State housing finance agencies (HFAs) are calling on the Treasury Department to help bolster their lending programs during this economic crisis.
The National Council of State Housing Agencies (NCSHA) is urging Treasury leaders to create a market for state HFA tax-exempt housing bonds by purchasing them directly or through Fannie Mae and Freddie Mac.
“In strong and weak economies, HFAs have been a constant, reliable source of flexible, affordable mortgage money for lower-income, first-time home buyers and rental housing developments,” said NCSHA Executive Director Barbara Thompson in a March 13 letter to Treasury Secretary Timothy Geithner and Shaun Donovan, secretary of the Department of Housing and Urban Development.
HFAs have been unable to sell long-term housing bonds at interest rates that allow them to lend bond proceeds affordably. “As a result, all HFAs have severely curtailed and several have suspended their lending programs,” Thompson said.
As of March, 45 state HFAs reported that they could issue a total of $15 billion in housing bonds in 2009 and another $18 billion in 2010, according to NCSHA. Thompson said that any federally supported HFA bond purchase program must be wide enough in scope that all the states and territories can benefit.
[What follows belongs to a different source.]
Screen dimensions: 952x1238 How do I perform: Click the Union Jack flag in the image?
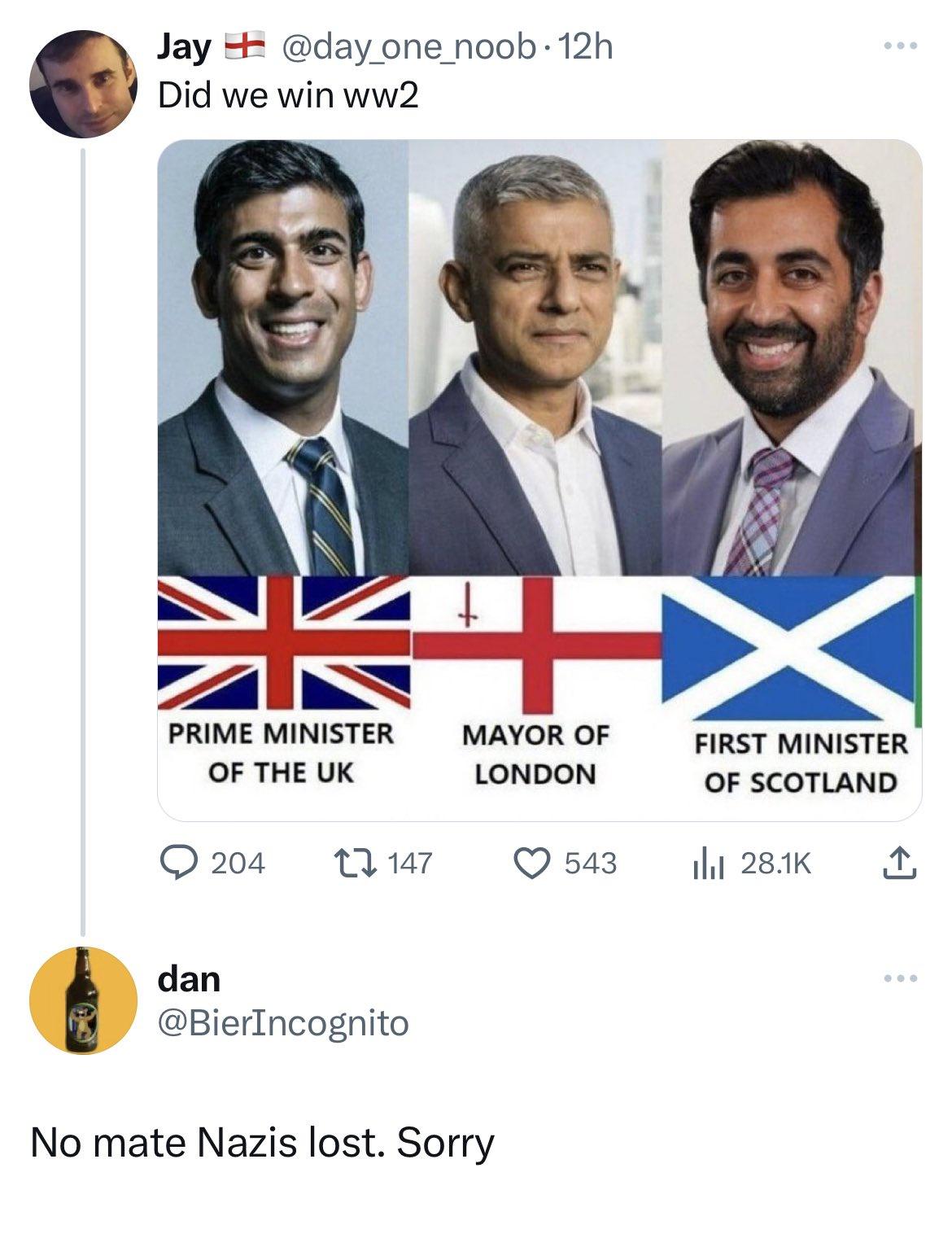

NCSHA added that it is important for the Treasury to purchase or facilitate a purchase of the bonds at interest rates that allow the HFAs to lend the bond proceeds at below-market rates while covering their issuance costs. “We recommend an interest-rate advantage of at least 50 basis points below the conventional, 30-year fixed-rate mortgage rate, the relative advantage HFA housing bonds have achieved historically,” said Thompson. NCSHA pointed out that HFA loans have a history of strong performance and that the agencies have never defaulted on a housing bond.
The organization also said it is critical for the Treasury to help HFAs maintain their strong financial positions and lending capacity by helping them remarket their short-term variable-rate debt by backing it with strong liquidity facilities such as stand-by bond purchase agreements and letters of credit.
The HFAs have about $23 billion in variable-rate debt outstanding, with $1.5 billion expired or set to expire within the next three months and $1.3 billion more due to expire by the end of 2009.
Some state housing agencies are struggling to remarket their variable-rate debt because traditional buyers have dropped out. HFAs unable to find buyers for their variable-rate debt have had to convert it to “bank bond” status, requiring them to pay it off under accelerated amortization schedules at high interest rates, according to the letter. Twelve HFAs hold $3 billion in bank bonds.
NCSHA concluded by saying that another way that the Treasury can help is to facilitate the purchase of HFA loans by Fannie Mae and Freddie Mac.